“I resti di quello che fu uno dei più potenti eserciti del mondo risalgono in disordine e senza speranza le valli che avevano discese con orgogliosa sicurezza”. Per generazioni e generazioni di italiani formatisi nel vero e proprio culto della Grande Guerra questa frase, destinata a far parte della memoria collettiva, avrebbe compendiato l’intera vicenda bellica. Si tratta del periodo finale del Bollettino n.1268, pubblicato il 4 novembre 1918 dopo la firma dell’Armistizio di Villa Giusti, passato alla storia come il “Bollettino della Vittoria”. Il testo integrale è riprodotto in pietra sulla facciata della Villa e in migliaia di municipi italiani. La sua stesura ci riporta in una località del padovano, sul confine tra i comuni di Abano e Teolo: più precisamente a Villa Scalfo, oggi Monzino, denominata anche “Villa Bembiana”, in quanto residenza dell’illustre letterato Pietro Bembo.

 

Il complesso realizzato agli inizi del ‘600 è composto da un corpo padronale e dagli annessi rustici: si erge su un terrazzamento raggiungibile attraverso una scalinata. Il parco romantico è abbellito da statue, da una grande vasca artificiale, la peschiera, e presenta una ricca vegetazione soprattutto a macchia mediterranea.

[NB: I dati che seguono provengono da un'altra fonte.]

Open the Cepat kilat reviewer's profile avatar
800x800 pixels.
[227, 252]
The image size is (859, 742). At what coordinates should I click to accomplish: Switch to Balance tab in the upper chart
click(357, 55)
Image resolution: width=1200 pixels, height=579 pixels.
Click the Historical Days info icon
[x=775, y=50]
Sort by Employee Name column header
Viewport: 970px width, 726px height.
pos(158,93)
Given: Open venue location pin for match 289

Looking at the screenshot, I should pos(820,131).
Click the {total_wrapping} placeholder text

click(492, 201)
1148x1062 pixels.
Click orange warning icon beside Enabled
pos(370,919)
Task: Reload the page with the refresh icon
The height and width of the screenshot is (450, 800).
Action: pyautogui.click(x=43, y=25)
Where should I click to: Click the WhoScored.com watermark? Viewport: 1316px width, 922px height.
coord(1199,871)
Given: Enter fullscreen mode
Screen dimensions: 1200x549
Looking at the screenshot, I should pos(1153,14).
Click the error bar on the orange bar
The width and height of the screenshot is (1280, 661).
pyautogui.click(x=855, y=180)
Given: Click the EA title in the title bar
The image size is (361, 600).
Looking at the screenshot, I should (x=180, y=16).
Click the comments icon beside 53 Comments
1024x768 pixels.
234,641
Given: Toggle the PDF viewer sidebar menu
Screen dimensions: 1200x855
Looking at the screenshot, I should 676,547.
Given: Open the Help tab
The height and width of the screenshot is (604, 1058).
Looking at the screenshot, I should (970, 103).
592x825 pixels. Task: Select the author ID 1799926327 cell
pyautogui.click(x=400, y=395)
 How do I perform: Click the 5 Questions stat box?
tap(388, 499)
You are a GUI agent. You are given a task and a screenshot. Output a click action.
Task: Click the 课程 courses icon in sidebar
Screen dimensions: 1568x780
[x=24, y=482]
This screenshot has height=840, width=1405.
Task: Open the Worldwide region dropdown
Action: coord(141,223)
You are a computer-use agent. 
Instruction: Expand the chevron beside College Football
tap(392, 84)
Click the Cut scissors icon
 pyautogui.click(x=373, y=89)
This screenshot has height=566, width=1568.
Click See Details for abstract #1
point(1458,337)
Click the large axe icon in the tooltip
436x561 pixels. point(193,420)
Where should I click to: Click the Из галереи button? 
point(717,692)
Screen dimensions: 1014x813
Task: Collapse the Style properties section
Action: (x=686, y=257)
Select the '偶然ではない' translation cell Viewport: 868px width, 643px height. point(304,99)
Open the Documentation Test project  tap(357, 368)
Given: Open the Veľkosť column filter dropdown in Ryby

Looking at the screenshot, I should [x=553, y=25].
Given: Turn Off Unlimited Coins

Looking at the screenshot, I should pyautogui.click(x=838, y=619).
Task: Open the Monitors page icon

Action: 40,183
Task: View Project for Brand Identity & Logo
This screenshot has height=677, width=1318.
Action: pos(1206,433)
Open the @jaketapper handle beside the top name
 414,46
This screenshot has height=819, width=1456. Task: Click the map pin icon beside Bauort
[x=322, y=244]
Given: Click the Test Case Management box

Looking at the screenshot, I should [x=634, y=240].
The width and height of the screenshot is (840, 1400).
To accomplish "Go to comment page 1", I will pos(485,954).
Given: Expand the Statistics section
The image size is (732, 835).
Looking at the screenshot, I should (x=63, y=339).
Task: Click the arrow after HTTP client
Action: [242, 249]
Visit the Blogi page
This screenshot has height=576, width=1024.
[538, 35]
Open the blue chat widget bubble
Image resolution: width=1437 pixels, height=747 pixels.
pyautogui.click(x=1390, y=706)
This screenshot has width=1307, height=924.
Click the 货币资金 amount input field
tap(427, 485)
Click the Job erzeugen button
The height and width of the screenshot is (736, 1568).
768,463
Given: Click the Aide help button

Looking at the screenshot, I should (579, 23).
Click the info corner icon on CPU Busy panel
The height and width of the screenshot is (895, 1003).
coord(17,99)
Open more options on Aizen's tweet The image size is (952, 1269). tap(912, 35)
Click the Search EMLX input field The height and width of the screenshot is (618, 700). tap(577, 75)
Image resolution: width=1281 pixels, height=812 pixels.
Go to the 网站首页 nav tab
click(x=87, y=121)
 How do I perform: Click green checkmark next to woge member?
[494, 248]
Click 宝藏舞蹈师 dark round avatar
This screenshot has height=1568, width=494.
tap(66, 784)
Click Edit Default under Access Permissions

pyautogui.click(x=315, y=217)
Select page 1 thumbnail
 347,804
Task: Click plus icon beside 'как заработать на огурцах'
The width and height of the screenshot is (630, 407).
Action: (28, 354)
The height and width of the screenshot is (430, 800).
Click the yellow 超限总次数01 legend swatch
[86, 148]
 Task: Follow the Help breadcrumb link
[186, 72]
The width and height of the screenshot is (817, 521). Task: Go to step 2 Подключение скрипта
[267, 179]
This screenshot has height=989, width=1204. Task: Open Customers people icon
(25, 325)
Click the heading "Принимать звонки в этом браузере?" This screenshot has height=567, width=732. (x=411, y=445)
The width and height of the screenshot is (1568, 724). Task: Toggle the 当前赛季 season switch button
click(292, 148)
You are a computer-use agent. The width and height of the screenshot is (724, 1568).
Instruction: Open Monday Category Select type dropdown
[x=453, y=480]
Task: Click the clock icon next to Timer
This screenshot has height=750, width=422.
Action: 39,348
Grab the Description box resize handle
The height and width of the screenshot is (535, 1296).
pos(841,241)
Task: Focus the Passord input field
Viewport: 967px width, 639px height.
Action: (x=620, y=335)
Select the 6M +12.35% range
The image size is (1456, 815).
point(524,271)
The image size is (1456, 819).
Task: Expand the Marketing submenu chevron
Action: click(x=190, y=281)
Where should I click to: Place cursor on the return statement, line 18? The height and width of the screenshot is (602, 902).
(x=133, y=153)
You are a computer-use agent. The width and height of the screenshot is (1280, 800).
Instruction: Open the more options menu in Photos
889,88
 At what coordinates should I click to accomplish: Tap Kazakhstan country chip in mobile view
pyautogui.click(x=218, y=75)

Nel febbraio del 1918, con il trasferimento a Abano del Comando supremo, vi si era insediato l’Ufficio Stampa e Propaganda, diretto dal Generale Domenico Siciliani. All’Ufficio spettavano competenze importanti e delicate, tra cui la redazione quotidiana del Bollettino di guerra e la predisposizione di azioni di propaganda nei confronti sia delle truppe italiane, sia di quelle austriache.
E’ in questa Villa che Siciliani scrisse la prima versione del Bollettino, che venne corretto e integrato da Diaz che vi aggiunse anche il famoso ultimo periodo, quello destinato a passare alla storia. La stesura del testo fu lunga e faticosa, a partire, come racconta Montanelli, dall’individuazione da parte di Diaz dello stesso Comune di Vittorio sulle mappe militari. La leggenda vuole che dopo aver scrutato le mappe, coadiuvato da una grossa lente, si fosse rivolto in napoletano a Ferruccio Parri, dicendogli: “Ma ‘sto Vittorio Veneto addò cazz sta?”. Frase, certo, poco aulica e non destinata a passare alla storia.
La stesura del testo fu un atto di alta diplomazia. Si dovevano conciliare infatti diverse esigenze, sia interne all’Esercito italiano, sia internazionali. Bisognava citare il ruolo svolto dai vari corpi d’Armata e quindi dai rispettivi generali. Bisognava fare riferimento alla presenza delle truppe alleate, inglesi, francesi, americane e cecoslovacche, evitando tuttavia di attribuire loro un ruolo troppo significativo. Questo spiega il criterio, molto ragionieristico, con cui venne pesato l’apporto in termini numerici sia delle preponderanti divisioni italiane sia di quelle alleate.
Il Bollettino, firmato da Diaz venne riprodotto in migliaia di copie, scolpito nella pietra di molti edifici e altari della Patria dove si celebrava il rito della Vittoria. L’espressione “firmato Diaz” divenne un elemento costante che contrassegnava lo spazio pubblico e le sue liturgie. Negli anni successivi, a suggellare l’impatto emotivo che il Bollettino produsse sulle truppe e sulla popolazione, molti bambini vennero chiamati “Firmato”, nella convinzione popolare si trattasse del nome del generale.